In 1960, crews began working on the eastern section of the replacement road, however they quickly ran into environmental issues with the surrounding landscape. After $4.1 million had been spent on the road and the quarter mile long tunnel completed, it was discovered that Anakeesta rock had been exposed. When disturbed, this rock can leach out a mild form of acid that can contaminate runoff and pose a threat to nearby wildlife. Construction was halted citing environmental concerns. Thus, it earned the moniker of “The Road to Nowhere.” The National Park Service does ferry families over to the north side of the lake to visit the 28 cemeteries that are now accessible only by water to celebrate Decoration Day, a mountain tradition of honoring the dead by singing spiritual songs, sharing a meal, and placing flowers on the graves.

In 2010, the federal government officially gave up on finishing the road and instead promised a large sum of money to Swain County. There is much more to the story of this road and I would encourage you to delve into its still evolving history as well as accounts from families whose lands were purchased and then flooded to build the dam.

As for our visit, we were able to find an empty spot in the small lot at the base of the pathway leading to the tunnel’s opening. The pathway to the tunnel is not strenuous and is around 100 yards or so. The tunnel is much longer than it looks from the pathway and is very dark and a bit muddy, so I would suggest bringing a flashlight and not wearing your best shoes. While the acoustics inside are great (as my kids tested repeatedly), some of the graffiti that the tunnel has fallen victim to is not great so be warned not to linger on the images with your flashlight too long. After walking through the tunnel, you can continue for a short way before the pavement runs out. At that point, there are several miles of trails available to hike as well. The kids especially enjoyed the trails that lead up each side of the opening of the tunnel to be able to walk across the top. On the way back down the road, we pulled over at some of the scenic overlooks and were rewarded with some amazing views of the river below and the mountains beyond. The Road to Nowhere was well worth the trip simply for the fresh air, beautiful views, and the rich history involved.

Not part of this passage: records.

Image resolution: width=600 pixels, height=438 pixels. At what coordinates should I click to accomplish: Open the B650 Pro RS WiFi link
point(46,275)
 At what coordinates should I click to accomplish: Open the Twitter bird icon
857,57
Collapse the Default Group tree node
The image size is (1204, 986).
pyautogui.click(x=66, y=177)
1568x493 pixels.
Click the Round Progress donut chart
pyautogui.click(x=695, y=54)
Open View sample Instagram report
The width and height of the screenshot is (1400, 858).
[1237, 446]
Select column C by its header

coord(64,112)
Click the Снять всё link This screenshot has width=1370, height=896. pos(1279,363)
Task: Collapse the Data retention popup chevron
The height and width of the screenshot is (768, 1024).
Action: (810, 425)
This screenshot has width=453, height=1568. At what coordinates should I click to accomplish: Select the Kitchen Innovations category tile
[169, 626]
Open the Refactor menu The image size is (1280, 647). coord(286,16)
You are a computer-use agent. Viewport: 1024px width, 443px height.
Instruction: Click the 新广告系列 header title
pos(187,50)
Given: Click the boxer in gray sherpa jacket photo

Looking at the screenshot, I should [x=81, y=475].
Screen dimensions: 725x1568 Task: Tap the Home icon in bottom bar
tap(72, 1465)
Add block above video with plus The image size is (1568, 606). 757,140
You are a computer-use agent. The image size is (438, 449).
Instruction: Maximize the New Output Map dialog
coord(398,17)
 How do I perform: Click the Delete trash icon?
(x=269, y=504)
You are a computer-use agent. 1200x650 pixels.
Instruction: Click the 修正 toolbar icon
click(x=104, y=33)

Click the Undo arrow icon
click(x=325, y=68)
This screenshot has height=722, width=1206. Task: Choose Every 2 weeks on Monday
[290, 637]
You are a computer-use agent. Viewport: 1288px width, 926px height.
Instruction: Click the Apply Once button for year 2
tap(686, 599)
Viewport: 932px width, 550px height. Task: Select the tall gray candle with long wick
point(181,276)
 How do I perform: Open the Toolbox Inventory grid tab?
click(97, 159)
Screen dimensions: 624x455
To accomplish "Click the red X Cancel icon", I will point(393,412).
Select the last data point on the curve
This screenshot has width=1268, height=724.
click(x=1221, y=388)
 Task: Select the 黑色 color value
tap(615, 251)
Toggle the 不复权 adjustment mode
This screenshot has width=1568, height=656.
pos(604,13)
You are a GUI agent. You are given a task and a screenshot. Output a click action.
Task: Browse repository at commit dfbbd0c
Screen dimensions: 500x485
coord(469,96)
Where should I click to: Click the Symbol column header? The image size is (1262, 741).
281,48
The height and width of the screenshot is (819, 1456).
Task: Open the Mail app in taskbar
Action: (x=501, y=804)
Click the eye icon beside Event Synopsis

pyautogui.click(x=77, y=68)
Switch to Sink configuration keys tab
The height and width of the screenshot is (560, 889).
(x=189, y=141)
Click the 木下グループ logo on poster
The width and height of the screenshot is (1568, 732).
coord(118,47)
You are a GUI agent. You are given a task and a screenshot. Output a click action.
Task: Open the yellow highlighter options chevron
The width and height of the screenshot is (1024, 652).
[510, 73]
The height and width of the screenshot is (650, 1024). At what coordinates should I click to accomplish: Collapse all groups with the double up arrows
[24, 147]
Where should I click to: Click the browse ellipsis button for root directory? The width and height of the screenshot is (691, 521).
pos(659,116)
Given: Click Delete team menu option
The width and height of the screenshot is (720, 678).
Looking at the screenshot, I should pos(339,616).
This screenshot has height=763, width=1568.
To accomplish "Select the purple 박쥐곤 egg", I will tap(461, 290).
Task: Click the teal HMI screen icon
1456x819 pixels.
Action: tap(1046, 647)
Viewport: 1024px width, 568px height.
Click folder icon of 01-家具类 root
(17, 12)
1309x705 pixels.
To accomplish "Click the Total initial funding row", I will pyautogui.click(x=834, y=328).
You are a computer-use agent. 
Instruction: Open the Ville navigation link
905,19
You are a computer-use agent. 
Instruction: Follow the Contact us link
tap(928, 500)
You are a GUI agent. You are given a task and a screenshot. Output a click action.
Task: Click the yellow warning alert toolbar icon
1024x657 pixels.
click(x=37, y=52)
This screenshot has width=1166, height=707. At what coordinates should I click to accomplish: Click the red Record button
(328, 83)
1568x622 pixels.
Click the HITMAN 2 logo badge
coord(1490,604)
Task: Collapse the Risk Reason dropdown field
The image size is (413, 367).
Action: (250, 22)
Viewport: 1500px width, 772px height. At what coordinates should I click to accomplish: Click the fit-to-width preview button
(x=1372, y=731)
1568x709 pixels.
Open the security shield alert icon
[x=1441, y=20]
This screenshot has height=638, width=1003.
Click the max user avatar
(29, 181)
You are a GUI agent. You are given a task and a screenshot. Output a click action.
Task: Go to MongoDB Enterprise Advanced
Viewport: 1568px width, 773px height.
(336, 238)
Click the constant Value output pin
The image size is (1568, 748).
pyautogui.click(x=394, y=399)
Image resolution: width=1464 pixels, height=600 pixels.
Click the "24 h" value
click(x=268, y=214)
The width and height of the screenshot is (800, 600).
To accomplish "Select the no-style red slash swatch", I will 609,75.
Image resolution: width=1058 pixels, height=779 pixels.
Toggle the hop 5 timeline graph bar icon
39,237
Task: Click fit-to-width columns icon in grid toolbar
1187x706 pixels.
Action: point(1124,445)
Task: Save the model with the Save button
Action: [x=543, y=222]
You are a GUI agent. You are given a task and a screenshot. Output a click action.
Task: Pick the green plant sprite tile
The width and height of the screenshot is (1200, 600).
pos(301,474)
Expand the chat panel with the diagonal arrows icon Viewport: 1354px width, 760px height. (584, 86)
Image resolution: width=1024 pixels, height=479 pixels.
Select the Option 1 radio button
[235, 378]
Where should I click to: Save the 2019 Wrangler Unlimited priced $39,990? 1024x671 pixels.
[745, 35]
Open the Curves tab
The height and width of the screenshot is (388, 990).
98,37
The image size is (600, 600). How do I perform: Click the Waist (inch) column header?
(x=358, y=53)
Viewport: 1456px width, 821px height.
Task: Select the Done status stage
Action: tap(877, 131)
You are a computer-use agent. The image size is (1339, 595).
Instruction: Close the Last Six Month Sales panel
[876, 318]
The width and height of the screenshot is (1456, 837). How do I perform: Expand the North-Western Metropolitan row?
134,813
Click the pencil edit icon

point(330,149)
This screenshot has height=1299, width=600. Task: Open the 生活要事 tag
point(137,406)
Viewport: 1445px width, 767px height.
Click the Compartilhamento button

We rounded out our day trip with a short hop over to Cherokee to play in the river at the Oconaluftee Islands Park, visit the Mountain Farm Museum and Mingus Mill in the Great Smoky Mountains National Park.
Anytime we are in this area, we make it a priority to stop by Oconaluftee Islands Park. This park is right in the middle of Cherokee and on the Oconaluftee River with plenty of open grassy areas, numerous picnic tables, as well as quite a few places to wade into the river to play. Even during the heat of the day, the park offered an oasis from the hustle of downtown with plenty of places for the kids to play without concern of crowding in on other families doing the same.

After cooling off in the river, we traveled up to Oconaluftee Visitor’s Center of the Great Smoky Mountains National Park to walk through the outdoor Mountain Farm Museum and spy on a group of elk who were grazing in the field beside it. Stepping into the rustic fence here was like stepping back into an 1880’s mountain farmstead complete with an old log farmhouse, blacksmith shop, and various barns full of farming implements which offer a glimpse into a lifestyle far different from our own. After leaving here, we drove the short 5 minutes up the road to Mingus Mill. This grist mill located on Mingus Creek was built in 1886 and uses a water powered turbine instead of the traditional water wheel to power the equipment inside. One of our favorite things to do here was to follow the trail back along the millrace to its origin at Mingus Creek. Due to COVID, we could not enter the mill itself but there was someone at the door who explained all the equipment and how it functions while you were able to look in at it.

All in all, it was a relaxing day trip out of the ordinary (if that is what we are calling it these days) and served to hit the much-needed reset button for all of us.